Una fase della conferenza stampa (st)
Manfredonia – MICHELA Buscemi, figlia del coraggio scrive: “Fu una sera di primavera, il 5 aprile 1976. Salvatore il primo dei miei fratelli fu ucciso a colpi di lupara”. La morte e la fame della Palermo del dopoguerra sono narrate attraverso il suo sguardo intenso di donna e di madre. Piovono così i ricordi e i suoni del passato, il cantico del suo cuore raggiunge così i nostri, ammutoliti dalle piaghe della sofferenza. Restano pagine bagnate dalle lacrime, lucenti come l’alba della ribellione interiore.


NONOSTANTE LA PAURA.
E’ un’opera scritta dal coraggio di chi non ha rinnegato la paura di perdere la propria vita sotto i colpi della violenza domestica e le minacce della mafia. Michela Buscemi si è costituita parte civile al primo maxi processo di Palermo per denunciare la morte dei suoi fratelli, Totò e Rodolfo.


L’INFANZIA PERDUTA.
Michela dichiara: “Ho scritto questo libro per i giovani, per dare un messaggio a chi soffre. Col nostro silenzio la mafia diventa sempre più grande. Come vincerla? Attraverso i piccoli gesti della vita quotidiana: dare precedenza nel traffico a chi ne ha diritto, fare lo scontrino, essere onesti con se stessi e con gli altri”. Le parole della narrazione si legano con la sua voce dal forte accento siciliano: “Era il 1947, avevo otto anni, quando iniziò la mia vita in quella casa senza cucina e senza bagno. Non avevamo né luce né acqua, usavamo il lume a petrolio, oppure una candela, si cucinava con il carbone”. Il buio e poca luce, così anche la sua piccola vita era povera degli abbracci dei genitori. Una povertà assoluta e spietata.

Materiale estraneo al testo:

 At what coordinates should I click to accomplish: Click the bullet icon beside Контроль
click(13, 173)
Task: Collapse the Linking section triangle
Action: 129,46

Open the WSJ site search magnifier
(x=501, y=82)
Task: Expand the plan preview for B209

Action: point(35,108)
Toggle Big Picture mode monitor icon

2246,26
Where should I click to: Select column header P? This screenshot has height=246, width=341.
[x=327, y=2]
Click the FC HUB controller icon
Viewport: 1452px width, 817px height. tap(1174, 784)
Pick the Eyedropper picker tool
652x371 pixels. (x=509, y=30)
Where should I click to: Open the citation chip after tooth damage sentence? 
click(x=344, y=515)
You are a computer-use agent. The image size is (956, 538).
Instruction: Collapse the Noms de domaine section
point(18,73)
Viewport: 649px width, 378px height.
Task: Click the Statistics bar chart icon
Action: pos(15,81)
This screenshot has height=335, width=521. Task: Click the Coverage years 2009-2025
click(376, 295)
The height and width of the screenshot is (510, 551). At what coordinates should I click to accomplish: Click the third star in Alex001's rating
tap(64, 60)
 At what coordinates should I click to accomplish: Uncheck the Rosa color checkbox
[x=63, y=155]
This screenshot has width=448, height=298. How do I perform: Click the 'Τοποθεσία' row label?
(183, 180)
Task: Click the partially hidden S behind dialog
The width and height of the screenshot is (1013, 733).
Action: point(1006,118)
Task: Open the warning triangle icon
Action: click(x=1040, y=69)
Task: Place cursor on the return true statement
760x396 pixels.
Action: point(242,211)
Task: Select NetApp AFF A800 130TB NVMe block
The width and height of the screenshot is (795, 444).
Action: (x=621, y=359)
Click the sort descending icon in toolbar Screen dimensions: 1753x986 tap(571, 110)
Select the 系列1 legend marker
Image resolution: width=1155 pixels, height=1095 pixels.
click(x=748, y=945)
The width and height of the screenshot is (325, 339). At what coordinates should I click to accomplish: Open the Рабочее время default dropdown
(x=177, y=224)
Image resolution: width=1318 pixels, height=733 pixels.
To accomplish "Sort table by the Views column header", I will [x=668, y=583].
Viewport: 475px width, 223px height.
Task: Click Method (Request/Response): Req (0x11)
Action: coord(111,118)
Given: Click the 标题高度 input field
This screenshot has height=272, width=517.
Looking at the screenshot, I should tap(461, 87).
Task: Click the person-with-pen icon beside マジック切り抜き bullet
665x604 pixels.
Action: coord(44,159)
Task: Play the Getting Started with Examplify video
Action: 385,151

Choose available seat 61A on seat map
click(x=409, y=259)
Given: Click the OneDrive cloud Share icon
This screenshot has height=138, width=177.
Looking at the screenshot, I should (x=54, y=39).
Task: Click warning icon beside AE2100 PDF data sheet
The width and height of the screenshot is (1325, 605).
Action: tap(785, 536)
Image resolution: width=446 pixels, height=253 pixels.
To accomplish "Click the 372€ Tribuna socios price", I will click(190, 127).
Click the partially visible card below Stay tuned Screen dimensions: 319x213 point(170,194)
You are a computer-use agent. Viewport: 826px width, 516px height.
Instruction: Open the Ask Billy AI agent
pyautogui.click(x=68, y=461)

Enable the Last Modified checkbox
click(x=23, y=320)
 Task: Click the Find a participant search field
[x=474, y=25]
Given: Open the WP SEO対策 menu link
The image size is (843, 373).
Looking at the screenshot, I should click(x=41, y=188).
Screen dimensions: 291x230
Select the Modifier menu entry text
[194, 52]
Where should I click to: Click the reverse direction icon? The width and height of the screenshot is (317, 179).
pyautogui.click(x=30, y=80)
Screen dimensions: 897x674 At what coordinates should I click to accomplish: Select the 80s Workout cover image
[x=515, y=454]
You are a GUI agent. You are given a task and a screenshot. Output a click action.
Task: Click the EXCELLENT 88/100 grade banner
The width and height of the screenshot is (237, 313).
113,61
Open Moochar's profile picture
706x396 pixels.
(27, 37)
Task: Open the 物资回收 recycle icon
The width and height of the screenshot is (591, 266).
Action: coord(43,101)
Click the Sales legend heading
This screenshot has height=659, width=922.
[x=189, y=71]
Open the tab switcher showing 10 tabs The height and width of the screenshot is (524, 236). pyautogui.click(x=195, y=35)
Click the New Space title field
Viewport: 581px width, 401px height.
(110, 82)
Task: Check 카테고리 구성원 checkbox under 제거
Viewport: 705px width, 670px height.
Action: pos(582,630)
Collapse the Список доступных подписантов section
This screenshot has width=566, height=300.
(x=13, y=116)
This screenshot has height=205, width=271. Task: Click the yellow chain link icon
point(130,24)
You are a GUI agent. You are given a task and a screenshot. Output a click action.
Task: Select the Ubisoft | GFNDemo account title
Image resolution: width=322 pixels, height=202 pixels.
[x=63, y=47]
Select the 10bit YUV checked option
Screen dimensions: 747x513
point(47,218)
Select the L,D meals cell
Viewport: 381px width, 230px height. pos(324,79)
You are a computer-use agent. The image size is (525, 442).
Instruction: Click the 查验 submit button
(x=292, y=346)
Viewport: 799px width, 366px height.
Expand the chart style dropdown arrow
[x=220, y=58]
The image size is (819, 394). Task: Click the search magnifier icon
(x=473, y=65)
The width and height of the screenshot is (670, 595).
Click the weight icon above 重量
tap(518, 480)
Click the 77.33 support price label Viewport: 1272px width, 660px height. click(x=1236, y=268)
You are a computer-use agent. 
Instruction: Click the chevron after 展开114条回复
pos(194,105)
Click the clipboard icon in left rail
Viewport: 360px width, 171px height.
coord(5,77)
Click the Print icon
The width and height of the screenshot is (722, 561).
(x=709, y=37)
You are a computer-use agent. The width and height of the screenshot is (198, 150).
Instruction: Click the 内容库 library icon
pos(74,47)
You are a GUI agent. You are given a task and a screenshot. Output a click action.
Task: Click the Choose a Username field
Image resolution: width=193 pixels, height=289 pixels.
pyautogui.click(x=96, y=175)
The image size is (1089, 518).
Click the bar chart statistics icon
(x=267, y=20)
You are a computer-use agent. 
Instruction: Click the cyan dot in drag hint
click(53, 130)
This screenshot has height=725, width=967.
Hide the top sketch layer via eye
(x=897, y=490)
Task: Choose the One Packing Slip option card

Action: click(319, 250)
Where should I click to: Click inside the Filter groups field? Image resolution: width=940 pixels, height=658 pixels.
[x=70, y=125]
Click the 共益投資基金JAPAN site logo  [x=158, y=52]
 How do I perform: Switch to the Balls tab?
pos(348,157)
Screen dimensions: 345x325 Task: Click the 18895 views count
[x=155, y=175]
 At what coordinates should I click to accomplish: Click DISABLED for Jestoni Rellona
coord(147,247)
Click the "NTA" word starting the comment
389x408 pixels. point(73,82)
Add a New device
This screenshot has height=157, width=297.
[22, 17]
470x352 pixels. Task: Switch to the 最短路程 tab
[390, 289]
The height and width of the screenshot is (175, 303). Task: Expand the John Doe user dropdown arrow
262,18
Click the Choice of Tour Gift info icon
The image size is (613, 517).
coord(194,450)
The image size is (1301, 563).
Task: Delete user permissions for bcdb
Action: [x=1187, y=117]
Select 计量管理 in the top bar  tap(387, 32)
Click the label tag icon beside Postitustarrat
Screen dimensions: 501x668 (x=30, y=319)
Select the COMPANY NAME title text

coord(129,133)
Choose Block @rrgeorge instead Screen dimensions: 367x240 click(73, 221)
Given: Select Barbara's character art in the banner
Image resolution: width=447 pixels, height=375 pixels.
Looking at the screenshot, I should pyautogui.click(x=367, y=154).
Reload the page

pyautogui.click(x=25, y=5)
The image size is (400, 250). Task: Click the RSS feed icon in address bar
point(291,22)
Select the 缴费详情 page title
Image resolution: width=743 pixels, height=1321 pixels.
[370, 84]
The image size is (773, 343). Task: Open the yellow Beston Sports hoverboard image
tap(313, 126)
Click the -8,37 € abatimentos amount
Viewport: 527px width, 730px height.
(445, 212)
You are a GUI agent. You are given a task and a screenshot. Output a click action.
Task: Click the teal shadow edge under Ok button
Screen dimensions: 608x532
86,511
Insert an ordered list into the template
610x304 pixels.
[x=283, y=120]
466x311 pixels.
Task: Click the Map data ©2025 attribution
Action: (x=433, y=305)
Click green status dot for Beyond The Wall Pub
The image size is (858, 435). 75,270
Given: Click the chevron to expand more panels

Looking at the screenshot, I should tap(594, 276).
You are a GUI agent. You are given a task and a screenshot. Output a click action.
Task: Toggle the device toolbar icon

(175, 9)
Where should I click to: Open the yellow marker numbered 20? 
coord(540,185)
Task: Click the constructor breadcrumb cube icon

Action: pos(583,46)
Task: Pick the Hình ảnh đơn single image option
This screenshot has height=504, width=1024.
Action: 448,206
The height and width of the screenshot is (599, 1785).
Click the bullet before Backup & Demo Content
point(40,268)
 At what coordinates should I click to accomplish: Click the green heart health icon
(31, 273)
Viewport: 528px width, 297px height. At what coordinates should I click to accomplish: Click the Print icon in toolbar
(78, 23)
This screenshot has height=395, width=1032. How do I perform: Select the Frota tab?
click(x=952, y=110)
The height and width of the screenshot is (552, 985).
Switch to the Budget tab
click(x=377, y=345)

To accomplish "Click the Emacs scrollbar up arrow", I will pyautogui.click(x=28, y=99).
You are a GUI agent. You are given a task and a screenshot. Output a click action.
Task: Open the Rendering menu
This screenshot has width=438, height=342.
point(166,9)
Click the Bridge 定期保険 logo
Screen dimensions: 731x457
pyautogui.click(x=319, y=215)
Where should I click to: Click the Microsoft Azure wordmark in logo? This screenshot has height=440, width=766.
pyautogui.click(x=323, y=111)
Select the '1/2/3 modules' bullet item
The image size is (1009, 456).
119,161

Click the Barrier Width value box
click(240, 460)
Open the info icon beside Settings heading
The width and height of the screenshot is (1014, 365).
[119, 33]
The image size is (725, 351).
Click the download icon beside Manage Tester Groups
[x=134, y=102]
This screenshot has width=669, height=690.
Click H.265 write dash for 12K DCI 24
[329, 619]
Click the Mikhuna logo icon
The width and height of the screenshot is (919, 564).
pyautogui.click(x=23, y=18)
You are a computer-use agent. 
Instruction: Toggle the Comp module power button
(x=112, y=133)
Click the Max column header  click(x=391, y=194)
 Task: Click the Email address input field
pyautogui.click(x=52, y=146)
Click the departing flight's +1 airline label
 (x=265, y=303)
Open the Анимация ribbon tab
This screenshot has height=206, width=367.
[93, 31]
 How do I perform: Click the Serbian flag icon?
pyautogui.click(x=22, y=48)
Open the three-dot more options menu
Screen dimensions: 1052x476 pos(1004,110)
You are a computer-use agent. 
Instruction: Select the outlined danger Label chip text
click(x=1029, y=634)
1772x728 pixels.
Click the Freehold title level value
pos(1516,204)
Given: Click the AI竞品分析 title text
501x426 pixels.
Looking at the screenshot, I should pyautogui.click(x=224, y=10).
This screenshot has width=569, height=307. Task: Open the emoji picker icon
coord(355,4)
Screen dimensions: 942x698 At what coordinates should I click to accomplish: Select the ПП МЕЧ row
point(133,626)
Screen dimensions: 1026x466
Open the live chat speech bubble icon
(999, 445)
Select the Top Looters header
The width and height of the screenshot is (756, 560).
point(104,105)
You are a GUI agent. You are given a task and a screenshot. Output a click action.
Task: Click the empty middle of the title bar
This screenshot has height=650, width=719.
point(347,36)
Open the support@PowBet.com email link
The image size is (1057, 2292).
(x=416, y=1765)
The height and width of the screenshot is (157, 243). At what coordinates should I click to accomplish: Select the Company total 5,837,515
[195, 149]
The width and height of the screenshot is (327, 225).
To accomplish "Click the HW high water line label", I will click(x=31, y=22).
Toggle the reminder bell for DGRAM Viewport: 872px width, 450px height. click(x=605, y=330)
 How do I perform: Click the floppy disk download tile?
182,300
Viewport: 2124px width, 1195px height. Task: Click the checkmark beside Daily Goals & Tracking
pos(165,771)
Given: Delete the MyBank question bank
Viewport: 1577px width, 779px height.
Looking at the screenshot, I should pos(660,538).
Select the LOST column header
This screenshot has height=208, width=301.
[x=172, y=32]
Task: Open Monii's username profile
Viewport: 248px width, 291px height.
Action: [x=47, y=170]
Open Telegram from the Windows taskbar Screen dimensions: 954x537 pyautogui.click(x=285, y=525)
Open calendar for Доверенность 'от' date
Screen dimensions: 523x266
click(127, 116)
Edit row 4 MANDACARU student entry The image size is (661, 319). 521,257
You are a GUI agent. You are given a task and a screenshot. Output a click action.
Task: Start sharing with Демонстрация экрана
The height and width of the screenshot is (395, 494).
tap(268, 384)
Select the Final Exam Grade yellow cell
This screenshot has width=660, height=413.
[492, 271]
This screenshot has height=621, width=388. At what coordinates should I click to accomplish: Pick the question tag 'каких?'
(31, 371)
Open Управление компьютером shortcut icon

Descrive: “Volevo andare a scuola, ma i miei genitori me lo impedivano, dovevo restare a casa per accudire i bambini. Durante l’inverno eravamo senza scarpe, maglie e abiti, infreddoliti e affamati. Dovevo fare la servetta presso una famiglia, i miei genitori mi vendettero per un mese. Avvertii la prima volta la sensazione dell’abbandono”. In sala il silenzio.


LA VIOLENZA DEL PRIMO NEMICO: MIO PADRE.
“Linneda! Tua madre sta morendo, corri a comprare il ghiaccio!” gridò mio padre. Tornai a casa col ghiaccio. Mia madre stava morendo di setticemia. Eravamo dieci figli e in più ventisei aborti procurati. Quando il dottore e l’ostetrica uscirono, li guardai con odio, li ritenevo responsabili di tutti gli aborti di mia madre. L’ultimo aborto era di cinque mesi. Mia sorella di nove anni andò a curiosare. Il feto era piuttosto grande che lo sistemarono in una scatola di scarpe”. Michela Buscemi si racconta con disarmante semplicità: “Linneda, domani mattina alle cinque verrai con me a prendere il vino a Terrasini”.

Ero felice per questa proposta di mio padre. Ad un tratto fermò il motore e m’invitò a scendere. All’improvviso mi abbracciò stretta stretta. Cercava di baciarmi sulla bocca e continuava a biascicare parole all’orecchio. Con un braccio mi teneva e con l’altra mano si slacciava la cinghia dei calzoni. Mi misi a correre tra le lacrime. Feci un balzo sul muretto e gli gridai singhiozzando che avrei preferito morire sfracellata sulle rocce piuttosto che accontentarlo. Non era più mio padre, ma un nemico dal quale difendermi. Ogni notte dormivo con un coltello sotto il cuscino e un manico di legno”.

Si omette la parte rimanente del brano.